It is preferable that the solubility of the components that constitutes the photosensitive material to the second solvent is to be as low as possible. In the second embodiment to manufacture the powdery photosensitive material according to the present invention, the second solvent is vaporized before the first solvent. Therefore, if the second solvent dissolves the components that constitutes the photosensitive material well, the components in the second solvent inhibits the vaporiazation of the second solvent. Furthermore, the components that constitutes the photosensitive material are unevenly distributed at a high concentration in the second solvent in a mixed solution composed of the second solvent and the first solvent.
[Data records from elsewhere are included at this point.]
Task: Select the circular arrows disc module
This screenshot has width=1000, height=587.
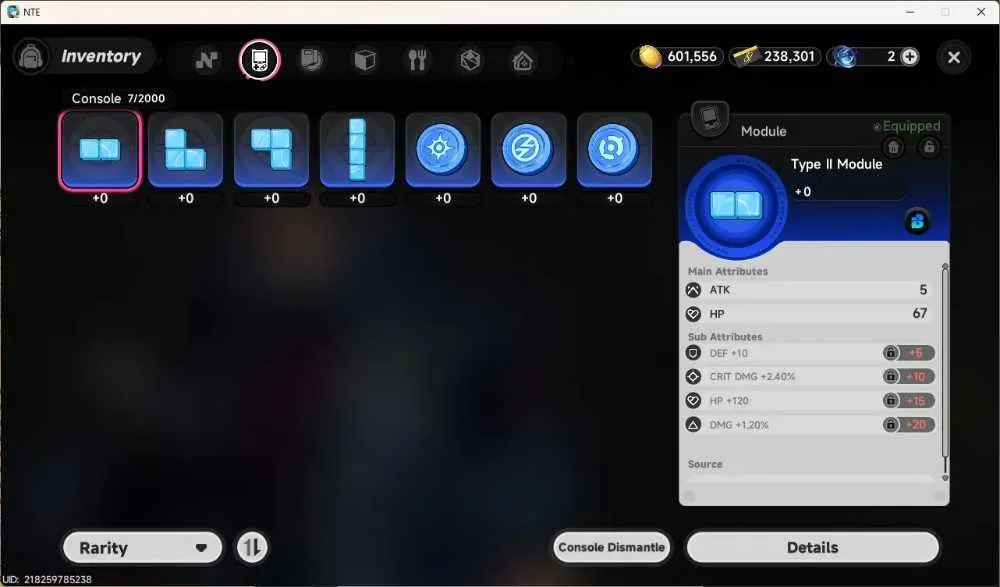Action: click(x=614, y=151)
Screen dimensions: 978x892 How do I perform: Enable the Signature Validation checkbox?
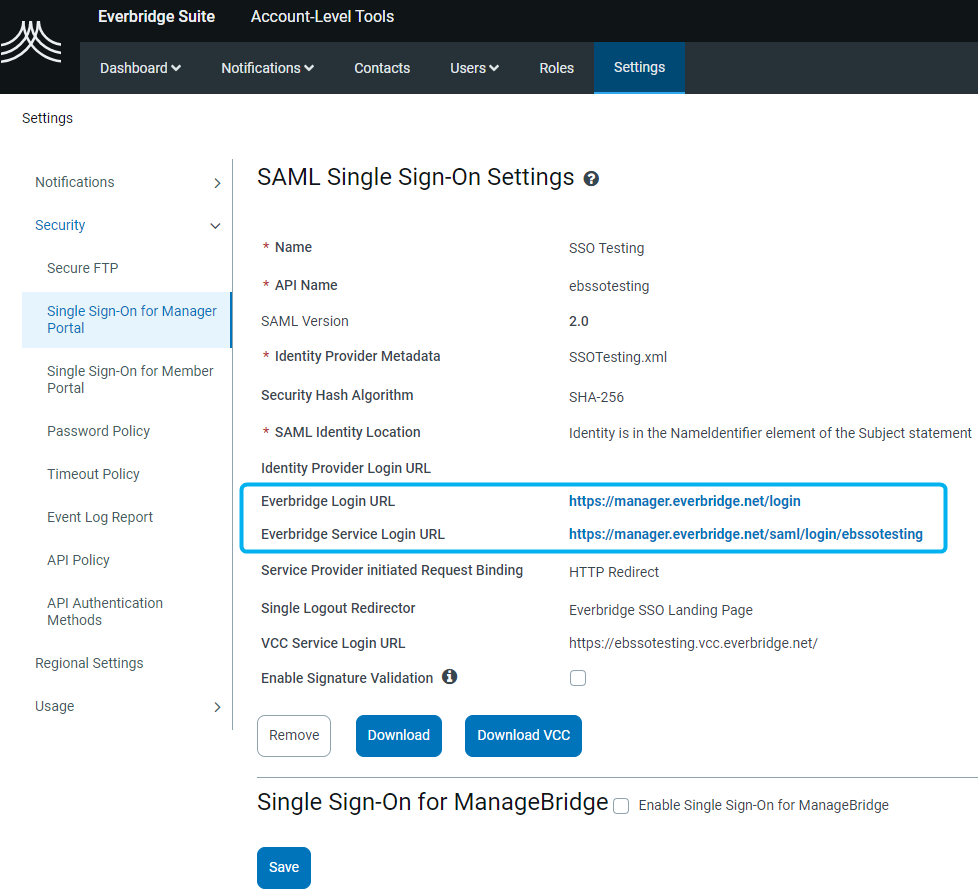(x=578, y=677)
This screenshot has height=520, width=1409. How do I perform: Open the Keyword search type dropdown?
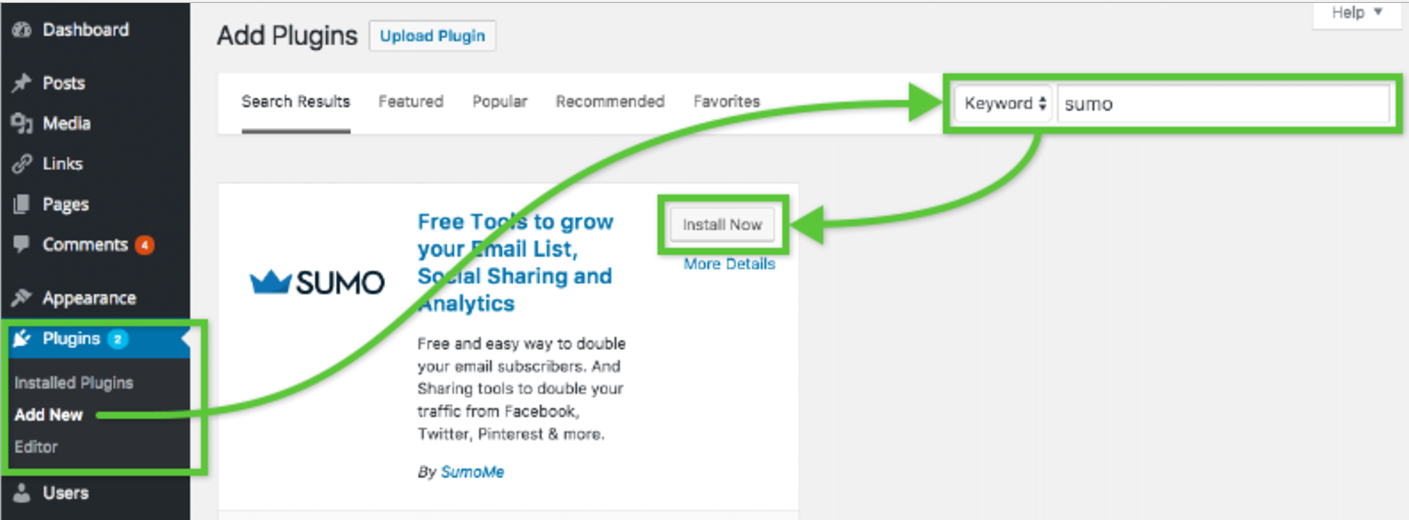point(1004,104)
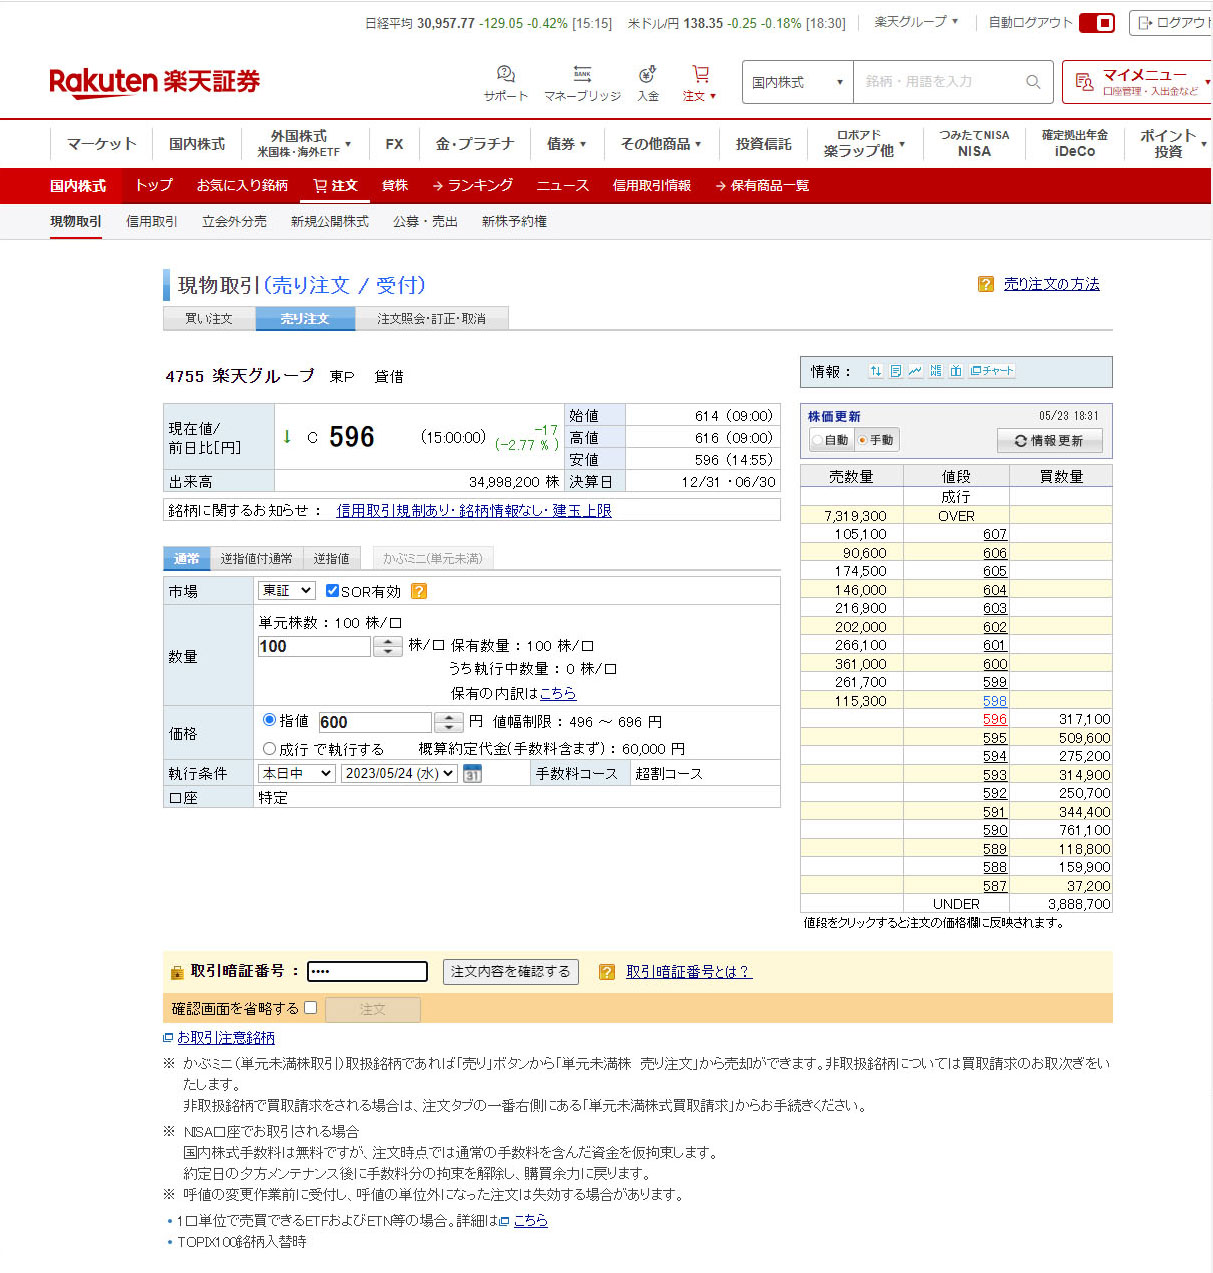Expand the 本日中 execution condition dropdown
Screen dimensions: 1213x1273
pos(296,774)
This disables the idea of the present invention. Therefore, the solubility of the components that constitutes the photosensitive material to the second solvent is 0 to 5 mg/ml, more preferably 0 to 1 mg/ml.
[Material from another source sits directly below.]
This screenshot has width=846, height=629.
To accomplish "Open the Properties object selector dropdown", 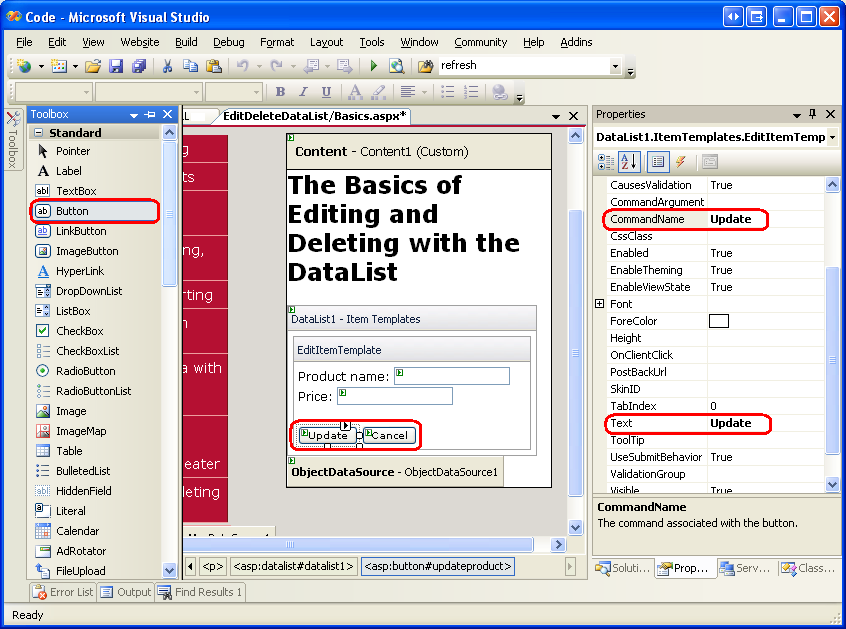I will pyautogui.click(x=832, y=137).
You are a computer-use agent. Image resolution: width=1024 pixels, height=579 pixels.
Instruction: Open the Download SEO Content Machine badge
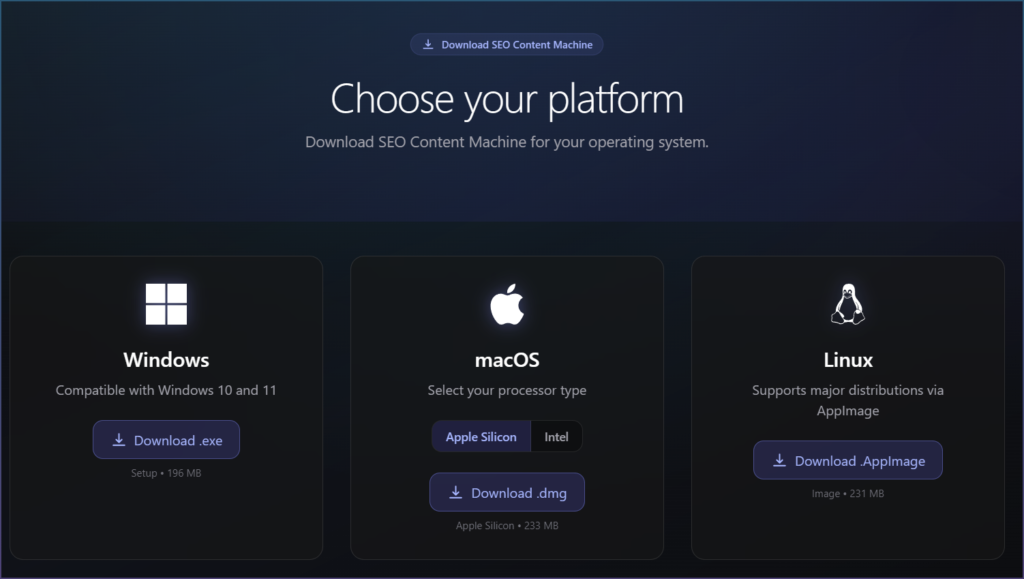click(x=507, y=45)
In the second embodiment of the powdery photosensitive material according to the present invention, it is preferable that the second solvent has a lower freezing point than that of the first solvent. This is because the second solvent is vaporized before the first solvent. If the freezing point of the second solvent is higher than that of the first solvent, the first solvent may freeze by the nature of the surrounding environment, or by the heat of vaporization of the second solvent. Preferably, the freezing point of the second solvent is at least 1° C., more preferably, at least 20° C., below the freezing point of the first solvent.

In the second embodiment to manufacture the powdery photosensitive material according to the present invention, it is preferable that the second solvent has a higher vapor pressure than that of the first solvent. This is because the second solvent is evaporated preferentially rather than the first solvent. When the vapor pressure of the second solvent is lower than that of the first solvent, there is a possibility that the first solvent is vaporized preferentially rather than the second solvent. Preferably, the vapor pressure of the second solvent is at least 1 hPa, more preferably at least 20 hPa higher than that of the first solvent.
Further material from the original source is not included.